The scar tissue that forms to repair those tears traps plaque and white blood cells, which can lead to blockages, blood clots and hardened, weakened arteries, the heart association says.
Hypertension is a major risk factor for heart disease and stroke, the first and fourth leading causes of death in the USA. This is leading to nearly 1,000 deaths a day every day of the year, Frieden says. The direct cost of high blood pressure is almost $131 billion annually, he says.
The latest government statistics show:
•36 million people have uncontrolled high blood pressure.
•About 26 million with uncontrolled blood pressure have seen a doctor at least twice the past year.
•Nearly 22 million know they have high blood pressure, but don't have it under control.
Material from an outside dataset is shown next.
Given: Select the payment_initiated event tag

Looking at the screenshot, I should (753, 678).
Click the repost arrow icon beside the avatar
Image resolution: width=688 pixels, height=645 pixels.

•16 million take medicine, but still don't have their blood pressure under control.
•14 million are unaware that they have high blood pressure.
When your blood pressure is high, you are four times more likely to die of a stroke and three times more likely to die of heart disease, Frieden says. Even blood pressure that is slightly high can put you at risk.
There are several reasons why people who know they have high blood pressure don't have it under control, Frieden says. The treatment plan either isn't optimal or they are not taking their medication. They may be having trouble paying for it, he says.
Still, "medicine for high blood pressure works for nearly all patients."
By keeping your pressure down, "you are protecting your brain from a stroke and your heart from a heart attack," he says.
He says major progress could be made with pharmacists, nurse practitioners, physicians and other health care providers working together with the doctor "as the quarterback."
"With increased focus and collaboration among patients, health care providers and health care systems, we can help 10 million Americans' blood pressure come into control in the next five years," he says.
Hypertension expert Ernesto Schiffrin, a spokesman for the American Heart Association, says there is still much that can be done to improve blood pressure control and therefore reduce the personal and financial cost to families and the health care system attributable to high blood pressure.
Gina Lundberg, a cardiologist with Emory Healthcare in Atlanta, says people tend to check their blood pressure when they are under less stress and they don't check it when they are stressed out, and that's when it's higher. "So many people don't believe their blood pressure is as high as it is."
To help get their blood pressure under control, patients need to manage their stress, not smoke, maintain a healthy weight, exercise routinely and eat a low-sodium diet, similar to the DASH (Dietary Approaches to Stop Hypertension) diet, she says. Research shows that people can lower their blood pressure by following this low-sodium, high-fiber eating plan, Lundberg says.
It emphasizes fruits, vegetables and fat-free or low-fat milk and milk products and includes whole-grain products, fish, poultry and nuts. It is very low in sweets, added sugars and sugar-containing beverages.
"I tell my patients that salt doesn't just come out of the salt shaker. If food comes in a box, a bag or a can, it may be full of sodium," she says.
And patients need to be sure to take their medication, Lundberg says. "A lot of patients skip their medications occasionally because they forget or get busy. Or they may think the medications have side effects and don't take them for that reason. Or they may not think they can afford them."
But it's critical to take the medications as prescribed, she says.